CRISE EUROPEENNE – La crise s'aggrave et pourrait empirer sans mesures immédiates, s'alarme le Fonds monétaire international (FMI). L'institution a encore abaissé, lundi 8 octobre, sa prévision de croissance mondiale pour 2012, en raison notamment de la crise en Europe, qui demeure "la menace la plus claire" pour l'économie du globe. "Les risques de dégradation ont augmenté et sont considérables", écrit le FMI, qui avait déjà abaissé ses prévisions en juillet. FTVi liste ces annonces publiées dans un rapport à Tokyo (Japon) avant l'assemblée générale du Fonds. 

La crise peut s'aggraver en France

Le FMI a revu à la baisse ses prévisions de croissance pour la France en 2012 et en 2013 au sein d'une zone euro où, selon lui, une possible aggravation de la crise fait peser un risque sur la croissance. Le produit intérieur brut français devrait progresser cette année de 0,1%, contre 0,3% attendu en juillet, et de 0,4% l'année prochaine. C'est deux fois moins que prévu cet été par le FMI. Le gouvernement français prévoit 0,3% de croissance cette année et 0,8% l'an prochain. Tout comme les prévisions de l'Insee parues jeudi, l'estimation du FMI pour 2013 est ainsi nettement inférieure à celle de l'exécutif. 

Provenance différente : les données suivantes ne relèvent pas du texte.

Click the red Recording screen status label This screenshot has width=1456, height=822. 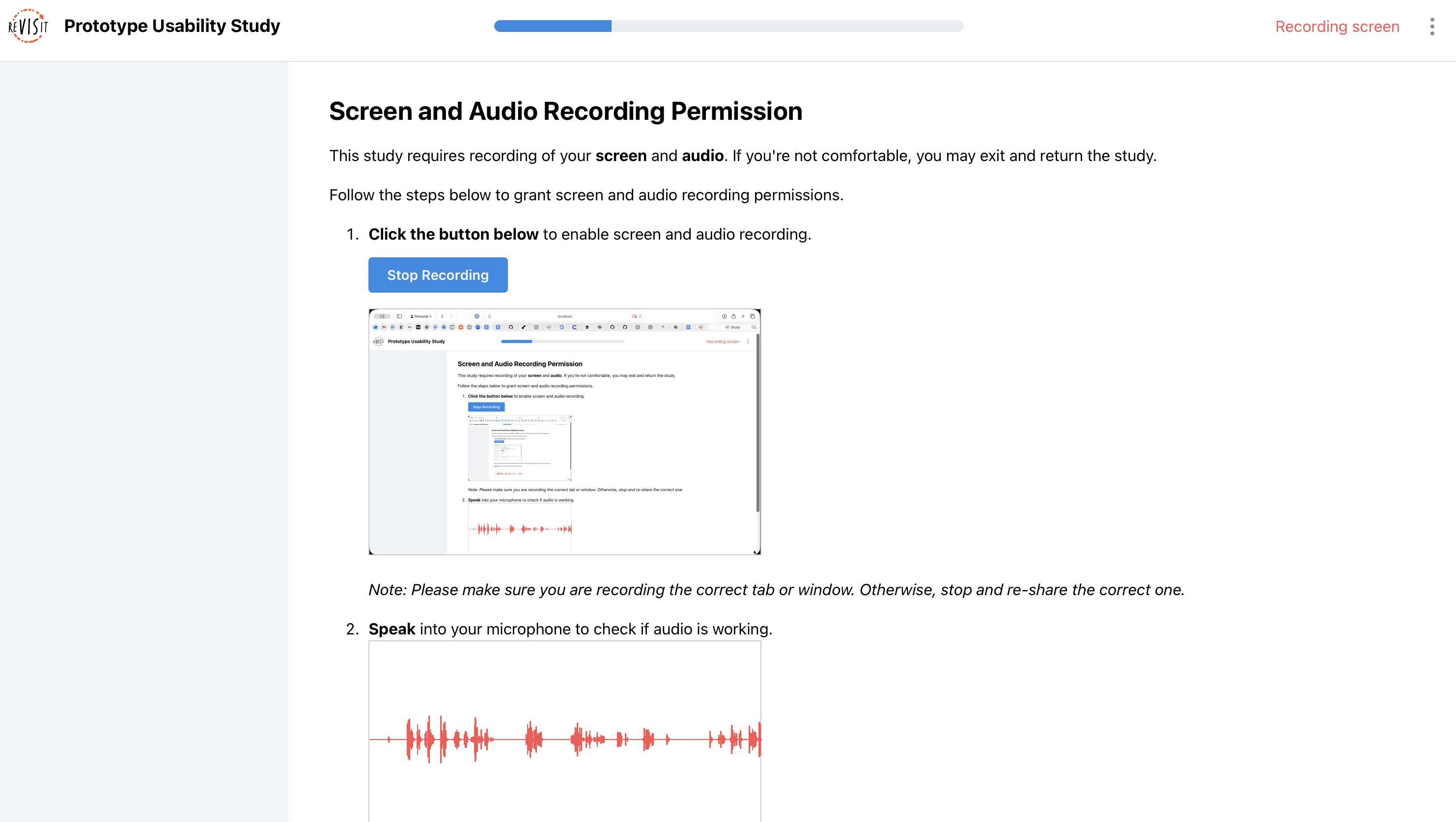tap(1336, 26)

Le Fonds estime en conséquence que la France ne respectera ni cette année, ni l'an prochain ses engagements chiffrés de réduction du déficit public. Il prévoit donc que le déficit de l'Etat, des collectivités locales et de la Sécurité sociale sera de 4,7% du PIB fin 2012 et de 3,5% fin 2013, contre 4,5% et 3% prévus par le gouvernement.  

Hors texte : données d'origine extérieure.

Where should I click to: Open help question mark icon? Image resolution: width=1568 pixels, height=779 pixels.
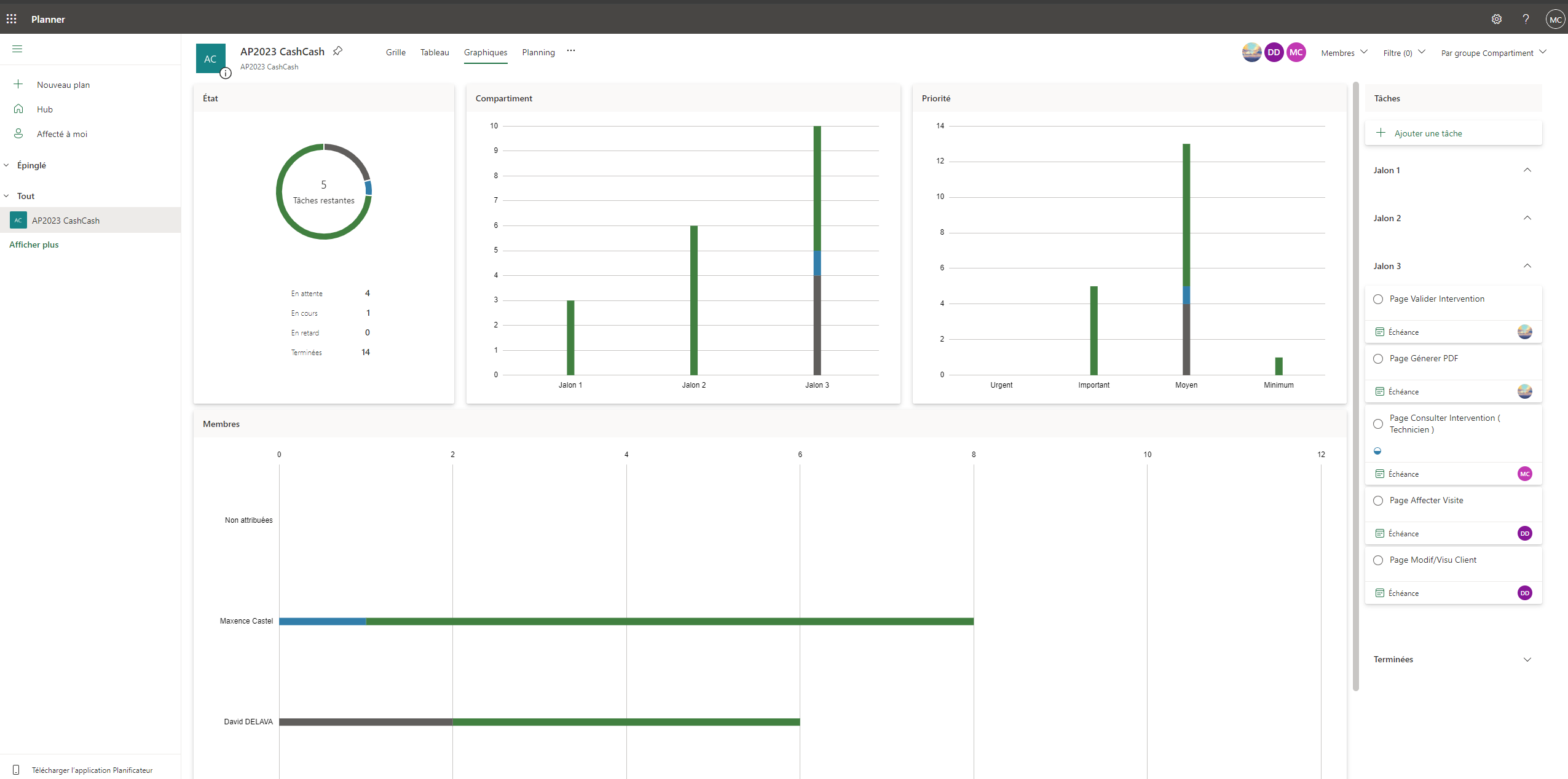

Une mise en garde pour l'Union européenne

Selon le FMI, l'Union européenne doit rapidement "mettre sur pied" son fonds de secours, commencer à prendre des mesures "pour parvenir à une union bancaire et à une plus grande intégration budgétaire" et poursuivre l'assainissement des finances publiques. En cas d'inertie, les récents signes d'amélioration qui ont suivi l'annonce du programme de rachat d'obligations par la Banque centrale européenne pourraient s'avérer "éphémères", met en garde le FMI. Et la zone euro déraperait encore davantage dans la récession.

Le Fonds recommande aussi à la France de mener des politiques conduisant à une meilleure compétitivité. "Parmi les grandes économies de la zone euro, des politiques qui conduiraient à une demande intérieure plus élevée en Allemagne et à une compétitivité plus forte en France, en Italie et en Espagne seraient bénéfiques", déclare-t-il.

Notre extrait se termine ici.